• What you need to do:
a) Reproduce the passage from the green burial text below, starting with "It’s apparent how" and going on through "a traditional approach.".
b) According to the green burial text below, what temperature range does a cremation retort operate at?

Extract provided below:

Why People Love the Idea
A green burial is an easy choice for every person who wants to ensure that the last act of their life contributes to the health of the planet, and reflects and celebrates their values and how they lived their life.
Your final act is giving back to the earth.
With green burial, your body naturally decomposes, allowing the nutrients from your body to contribute to the earth’s renewal.
Your final resting place is among nature.
Imagine a beautiful Ontario meadow or a luscious woodlot. In the summer wildlife thrives and in the winter, the snow brings calm. This image brings immense comfort to those who would like to rest in nature, and for their family and friends who can visit in this serene setting.
A natural burial does not pollute.
It’s apparent how polluting conventional burial is, with the hardwood and metal caskets, vaults and bodies embalmed using the toxic formaldehyde.
But many don’t know that cremation is not eco-friendly either. A cremation retort operates at 760 to 1150 degrees Celsius for one to three hours and releases 400 kilograms of carbon into the atmosphere.
A natural burial embraces a traditional approach.
Remove the embalming fluid, ornate casket, and concrete, or cremation, and you’re left with a burial closer to what our grandparents’ grandparents would
have considered the norm, and some faiths still practice today.
Your presence in the ground protects the land forever.
Once a body is buried, it is essentially acting as a permanent security guard, ensuring that no one can build on that habitat.
Environmental Impacts of Conventional Burial
Conventional burial has a significant negative impact on the environment:
- All cemeteries in the USA take up an estimated 1 million acres of land
- Buried within them ANNUALLY:
- over 800, 000 gallons of formaldehyde
- over 100 thousand tons of steel for caskets and vaults
- 2,700 tons of copper and bronze for caskets
- 1.6 million tons of reinforced concrete from burial vaults
- 30 million board feet of hardwood caskets
- About 2 million caskets are made in the U.S. each year, and around 75% of these are metal. Casket manufacturers are on the EPA’s list of top 50 hazardous material waste producers, primarily as a result of the toxic finishes they apply to their metal caskets. Each year, wood caskets require about 45 million board-feet of mostly hardwood lumber (primarily oak, maple, and cherry).

End of Extract provided.
Extracted entries below:

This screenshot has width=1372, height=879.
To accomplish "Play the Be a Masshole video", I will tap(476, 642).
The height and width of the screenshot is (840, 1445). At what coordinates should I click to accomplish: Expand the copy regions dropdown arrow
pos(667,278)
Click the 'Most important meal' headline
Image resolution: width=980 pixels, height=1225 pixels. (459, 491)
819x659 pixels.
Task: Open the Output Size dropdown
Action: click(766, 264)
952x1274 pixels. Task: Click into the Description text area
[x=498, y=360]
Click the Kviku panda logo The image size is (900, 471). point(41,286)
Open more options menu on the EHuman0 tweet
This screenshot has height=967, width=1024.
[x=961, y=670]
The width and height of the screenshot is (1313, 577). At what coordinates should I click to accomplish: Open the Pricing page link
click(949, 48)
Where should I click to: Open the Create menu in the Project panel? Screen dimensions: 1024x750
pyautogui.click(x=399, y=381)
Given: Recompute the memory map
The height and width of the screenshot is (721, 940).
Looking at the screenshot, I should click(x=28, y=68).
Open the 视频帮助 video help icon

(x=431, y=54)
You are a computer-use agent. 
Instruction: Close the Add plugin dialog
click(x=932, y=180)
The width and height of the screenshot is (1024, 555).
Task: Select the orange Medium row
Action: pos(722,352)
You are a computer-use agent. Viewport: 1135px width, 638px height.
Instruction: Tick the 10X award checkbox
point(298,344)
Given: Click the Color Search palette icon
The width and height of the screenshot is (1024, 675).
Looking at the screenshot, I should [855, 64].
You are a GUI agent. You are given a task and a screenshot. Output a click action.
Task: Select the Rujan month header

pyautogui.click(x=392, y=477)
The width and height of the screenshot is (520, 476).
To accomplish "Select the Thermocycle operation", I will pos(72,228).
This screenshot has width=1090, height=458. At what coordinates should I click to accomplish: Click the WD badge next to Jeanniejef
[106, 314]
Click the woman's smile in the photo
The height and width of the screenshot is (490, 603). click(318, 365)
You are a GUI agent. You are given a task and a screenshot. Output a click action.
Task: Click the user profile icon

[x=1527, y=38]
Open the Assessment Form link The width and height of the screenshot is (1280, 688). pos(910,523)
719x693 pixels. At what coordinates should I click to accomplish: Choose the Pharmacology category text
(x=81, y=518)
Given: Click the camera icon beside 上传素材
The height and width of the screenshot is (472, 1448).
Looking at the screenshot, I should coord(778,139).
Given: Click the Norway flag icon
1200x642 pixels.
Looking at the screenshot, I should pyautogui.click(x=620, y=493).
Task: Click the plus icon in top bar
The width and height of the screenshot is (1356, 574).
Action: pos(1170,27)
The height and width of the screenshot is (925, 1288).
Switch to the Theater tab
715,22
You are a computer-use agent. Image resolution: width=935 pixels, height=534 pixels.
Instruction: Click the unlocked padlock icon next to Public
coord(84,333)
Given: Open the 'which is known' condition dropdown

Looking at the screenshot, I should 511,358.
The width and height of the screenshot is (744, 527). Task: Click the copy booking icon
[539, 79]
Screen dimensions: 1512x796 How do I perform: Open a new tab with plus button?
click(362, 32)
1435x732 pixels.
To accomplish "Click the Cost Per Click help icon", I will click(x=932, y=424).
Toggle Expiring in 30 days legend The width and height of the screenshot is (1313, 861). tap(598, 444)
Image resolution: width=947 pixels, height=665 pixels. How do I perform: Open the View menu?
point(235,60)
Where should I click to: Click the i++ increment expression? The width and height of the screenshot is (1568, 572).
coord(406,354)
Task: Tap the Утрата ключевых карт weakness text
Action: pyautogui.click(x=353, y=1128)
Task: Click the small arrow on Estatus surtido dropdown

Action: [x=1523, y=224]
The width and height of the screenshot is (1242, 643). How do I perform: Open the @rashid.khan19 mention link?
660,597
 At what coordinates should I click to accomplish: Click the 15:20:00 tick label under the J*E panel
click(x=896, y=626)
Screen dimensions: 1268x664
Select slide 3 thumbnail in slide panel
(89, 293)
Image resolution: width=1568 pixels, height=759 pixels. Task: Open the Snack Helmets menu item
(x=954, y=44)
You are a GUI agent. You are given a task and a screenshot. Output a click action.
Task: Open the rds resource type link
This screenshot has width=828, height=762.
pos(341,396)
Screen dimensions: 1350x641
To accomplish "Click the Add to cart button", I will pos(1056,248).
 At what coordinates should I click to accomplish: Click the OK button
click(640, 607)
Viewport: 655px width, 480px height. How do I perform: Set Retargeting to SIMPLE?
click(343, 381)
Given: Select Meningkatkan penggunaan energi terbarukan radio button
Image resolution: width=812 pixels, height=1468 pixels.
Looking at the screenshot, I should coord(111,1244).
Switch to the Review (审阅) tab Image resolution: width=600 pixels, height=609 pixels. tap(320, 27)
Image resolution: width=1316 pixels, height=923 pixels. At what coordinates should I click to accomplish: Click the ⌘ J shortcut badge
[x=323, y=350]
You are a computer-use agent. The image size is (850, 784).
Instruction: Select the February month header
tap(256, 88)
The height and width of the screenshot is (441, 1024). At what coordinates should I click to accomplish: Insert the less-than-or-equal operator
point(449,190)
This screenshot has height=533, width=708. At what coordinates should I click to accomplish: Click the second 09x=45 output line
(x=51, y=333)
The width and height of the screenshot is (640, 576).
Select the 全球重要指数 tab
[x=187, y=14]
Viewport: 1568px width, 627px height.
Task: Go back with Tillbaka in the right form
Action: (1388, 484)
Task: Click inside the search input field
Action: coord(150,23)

End of Extracted entries.

• Your responses:
a)
It’s apparent how polluting conventional burial is, with the hardwood and metal caskets, vaults and bodies embalmed using the toxic formaldehyde.
But many don’t know that cremation is not eco-friendly either. A cremation retort operates at 760 to 1150 degrees Celsius for one to three hours and releases 400 kilograms of carbon into the atmosphere.
A natural burial embraces a traditional approach.

b) 760 to 1150 degrees Celsius.